Au début de l'été 2022, d'importants incendies touchent le sud de la Catalogne. Des milliers d'hectares sont réduits en cendre. Un véritable spectacle de désolation qui va toutefois se révéler providentiel.

Dans la zone de Corbera d'Ebre, l'apparence du sol est si modifiée que de nombreux morceaux de squelettes humains datant de la guerre civile espagnole refont surface. Ce sont des victimes de la très meurtrière bataille de l'Ebre.
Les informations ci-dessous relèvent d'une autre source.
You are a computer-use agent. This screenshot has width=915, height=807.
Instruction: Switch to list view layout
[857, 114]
Les autorités catalanes ont dédié de nouveaux moyens techniques pour repérer ces ossements. Ainsi, depuis le mois de juillet 2023, un drone arpente 400 hectares de Corbera d’Ebre, petite commune du sud de la Catalogne, dans la province de Tarragone. Doté d’une caméra vidéo, mais aussi de capteurs thermique et infrarouge, il scrute la moindre parcelle de la zone du Mas de la Pila. Sa mission ? Repérer tous les restes humains présents sur la zone.

Bataille sanglante

En effet, entre juillet et novembre 1938, des milliers de personnes ont trouvé la mort dans cette lutte acharnée et sanglante, entre forces républicaines et insurgés nationalistes. Les chiffres varient selon les sources, mais d'après l'historien espagnol Julián Casanova, il y aurait eu au moins 13.000 morts lors de cette bataille de l'Ebre. L’échec des républicains a été décisif dans la victoire de Franco et de ses partisans. C’est donc un témoignage primordial de l’Histoire récente de la péninsule ibérique qui se fait jour aujourd'hui.
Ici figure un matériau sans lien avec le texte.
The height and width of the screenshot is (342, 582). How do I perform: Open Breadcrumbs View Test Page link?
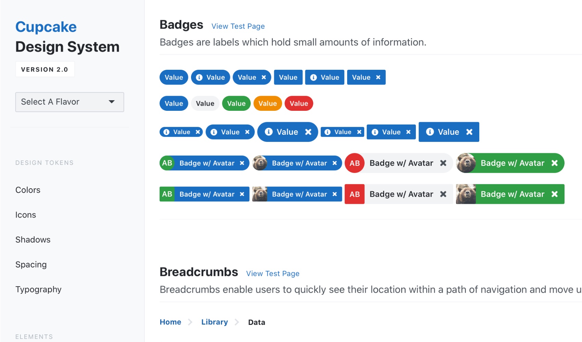coord(273,274)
Afin de comprendre l’origine de ce charnier et de pouvoir restituer ces ossements aux familles de défunts, la Communauté autonome de Catalogne, la Generalitat, a confié les recherches à la Direction de l'Innovation du Centre des Télécommunications et des Technologies de l'Information et au Domaine des Technologies de l'Information et des Communications du Ministère de la Justice, des Droits et de la Mémoire. D’où l’action de ce drone.

"Le fait de retrouver des ossements datant de l'époque de la guerre civile dans cette zone n'est pas nouveau. Ce qui l'est en revanche, c'est le fait d'en retrouver en si grand nombre. C'est également nouveau de bénéficier de la mise à disposition d'un drone pour mener de telles recherches", souligne Maria Llombart-Huesca, historienne, professeure en civilisation de l'Espagne contemporaine à l'Université Paul Valéry de Montpellier. Depuis moins d'une dizaine d'années, des tests ADN sont réalisés sur ces ossements afin d'identifier les victimes et de restituer leurs ossements à leurs descendants.
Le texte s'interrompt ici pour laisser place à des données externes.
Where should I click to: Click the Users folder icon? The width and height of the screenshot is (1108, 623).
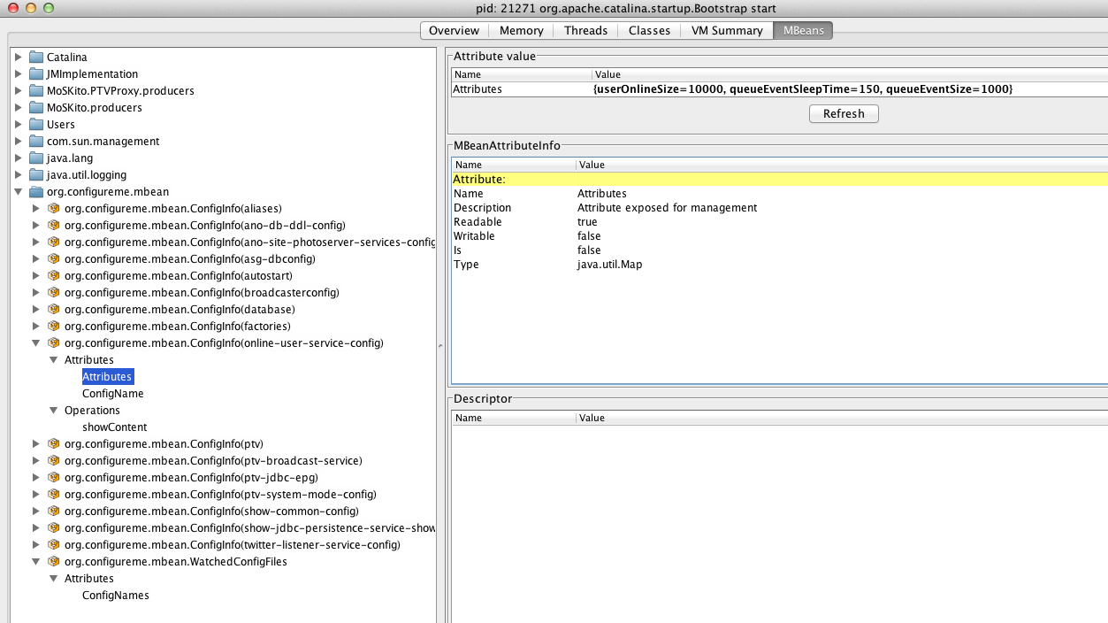[x=36, y=124]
Si la Catalogne met  de tels moyens pour les recherches, c'est en vertu d'une loi. Elle date de 2009. La Loi 10/2009, du 30 juin, sur la localisation et l'identification des personnes disparues pendant la guerre civile et la dictature de Franco, et le rendu de la dignité aux charniers, a relancé les recherches. "Dans la zone actuellement scrutées par le drone, les premières recherches datent d'ailleurs de 2009", rappelle Maria Llombart-Huesca.

Preuves tangibles

Ce recueil des ossements permettra non seulement aux descendants de ces combattants d'en savoir davantage sur leur histoire familiale, mais il servira aussi à consolider la mémoire collective. "Pour nous, la découverte et la préservation de ces ossements est primordiale, c'est si important d'avoir des preuves tangibles des faits historiques, afin de contrer le discours de ceux qui adoptent des thèses révisionnistes et veulent réécrire l'Histoire", s'exclame Placer Marey-Thibon, présidente du Centre Toulousain de Documentation sur l'Exil Espagnol (CTDEE). Et d'ajouter : "Il faut absolument que ces lieux et ces preuves soient préservés, malgré la montée actuelle de l'extrême droite en Espagne". D'après elle, les subventions publiques pour financer les recherches de preuves des victimes de la dictature de Franco ont tendance à diminuer dans certaines régions.

En Catalogne en tout cas, les recherches actuelles dans la zone du Mas de la Pila représentent une première étape. Ensuite, de vastes travaux de prospection sont programmés au cours du mois de septembre grâce aux images captées par le drone, a annoncé le Generalit sur son site. Des archéologues, des anthropologues et des historiens vont travailler conjointement afin de faire toute la lumière sur cette découverte. Le drone pourrait par la suite explorer d’autres zones susceptibles d’être fouillées ultérieurement, dont d’anciennes tranchées où combattaient les soldats du front de l’Ebre.